■ Questions on the material ■
a) According to the nested-design text, from how many cows in each herd were blood samples taken?
b) Continue the nested-design text from the point where it stops.

■ Text ■
﻿ Example of a nested design with three treatments

# Example of a nested design with three treatments

## Experimental design

This example comes from the excellent on-line statistics text titled How to Avoid and Detect Statistical Malpractice. The study assesses the effect of two methods of disease vector control versus no control on the packed cell volume (PCV) of cattle. Three herds of cows are randomly assigned to each of the three treatments. Blood samples are taken from four cows from each herd, and packed red cell volume is tabulated.

The factor we care about is treatment. The nested factor is herd. Each herd only gets one treatment, so herd is nested within treatment.

## Why is this nested?

This design is said to be nested because each herd was either a control or treated in one way. You cannot ask whether some herds respond better to treatments than others, because each herd only got one of the alternative treatments. Herds are said to be nested within treatment.

This is also called a hierarchical design. Hierarchical and nested are synonyms for describing this kind of design.

## Incorrect analysis: one-way ANOVA of all data

It is tempting, but not appropriate, to treat these data as n=12 in each of the three treatment group.

If you run one-way ANOVA on these data, the results will not be meaningful. ANOVA assumes that each value provides independent information. Three herds provided information for each treatment, with data from four cows in each herd. You do not have twelve independent measurements for each treatment. The replicates for each cow from one herd are closer to each other than to cows in other herds.

■ Source data ■
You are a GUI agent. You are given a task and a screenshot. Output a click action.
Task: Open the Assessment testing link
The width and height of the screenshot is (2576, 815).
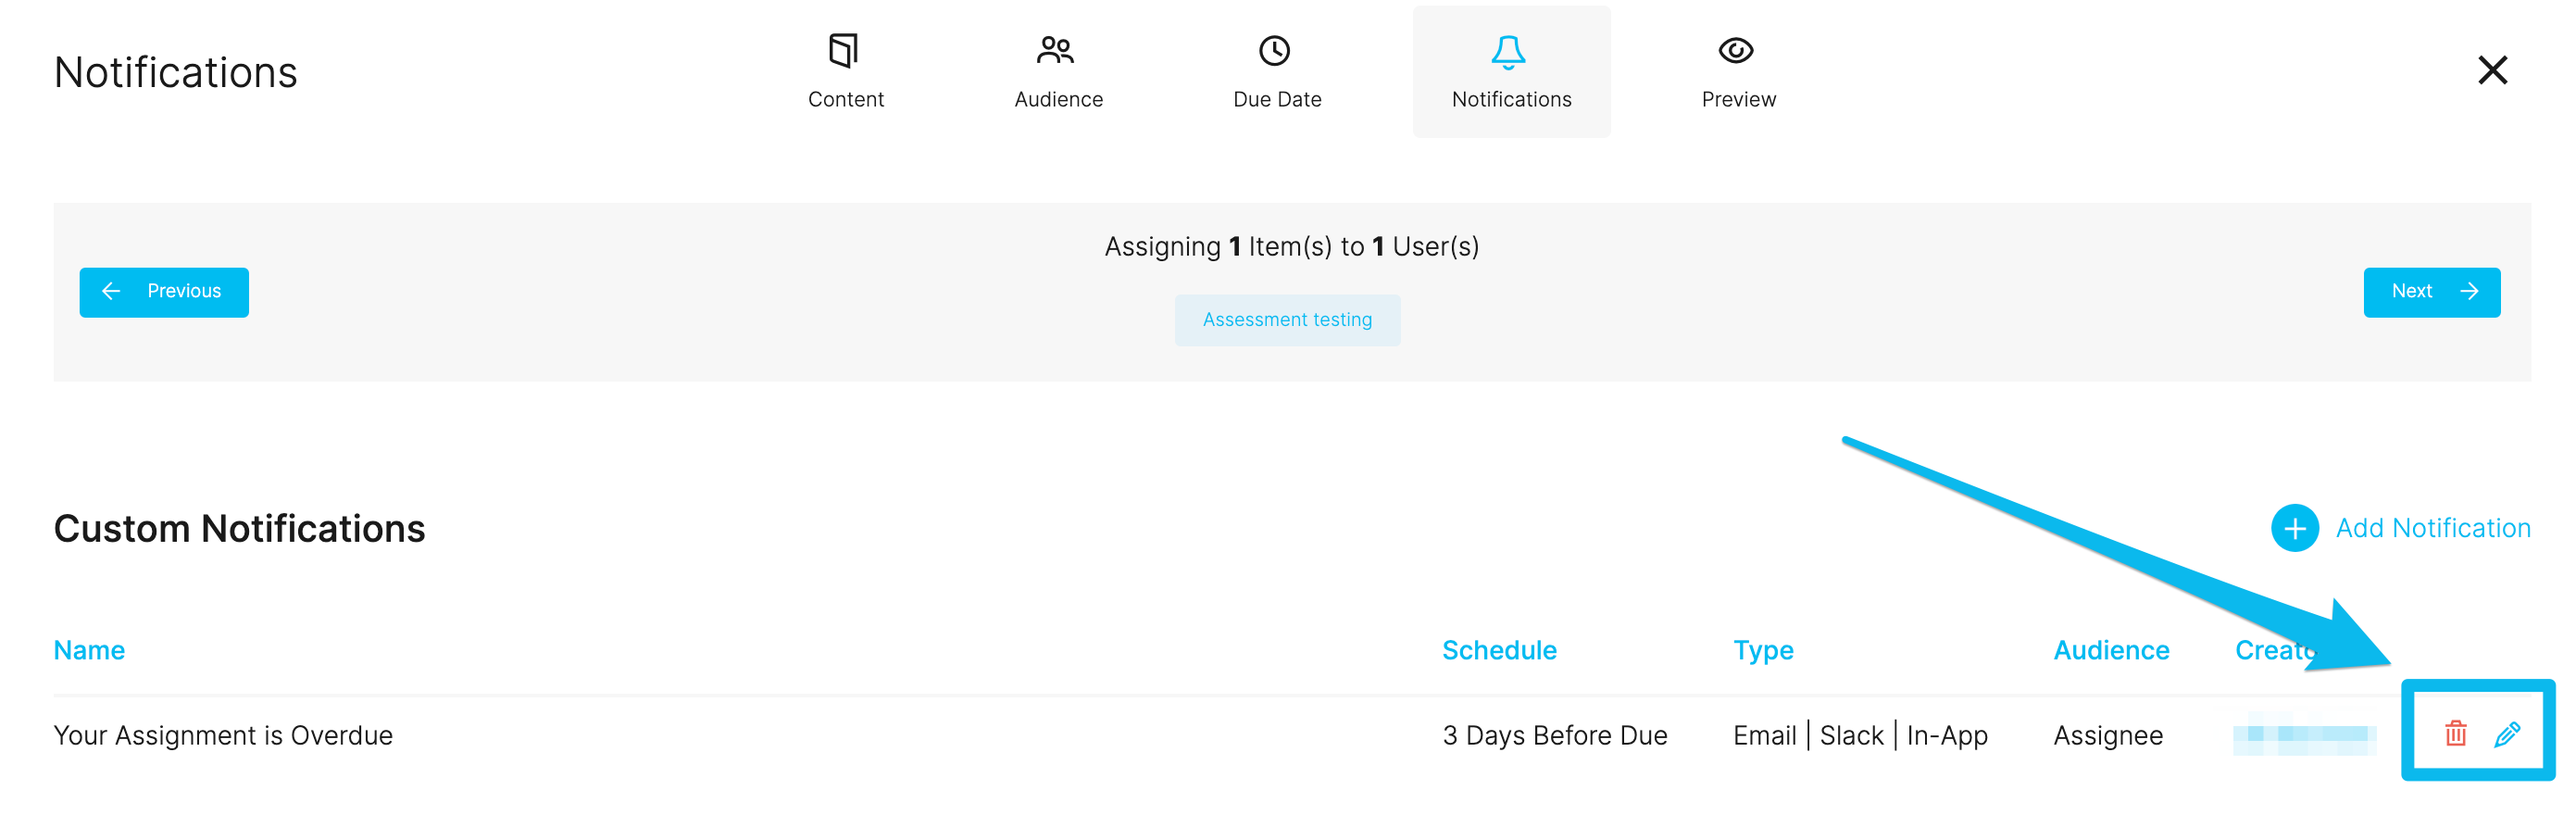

■ Task responses ■
a) Four cows from each herd.

b)
If you analyze the data this way, the P value is almost certainly going to be too small and the confidence intervals for the differences between means will be too narrow.

## Alternative analysis without nested ANOVA  (but only when sample sizes are equal)

If there are no missing values, you can analyze the data with one-way ANOVA. The first step is to average the technical replicates for each herd. Then enter those means on a new table, and then compare the three sets of means with one-way ANOVA.

Note that the three herds in each treatment group are stacked in a column for the one-way ANOVA, but are side by side in subcolumns for the nested t test.

With no missing data, one-way ANOVA of these mean data will be identical to nested one-way ANOVA of the entire data set.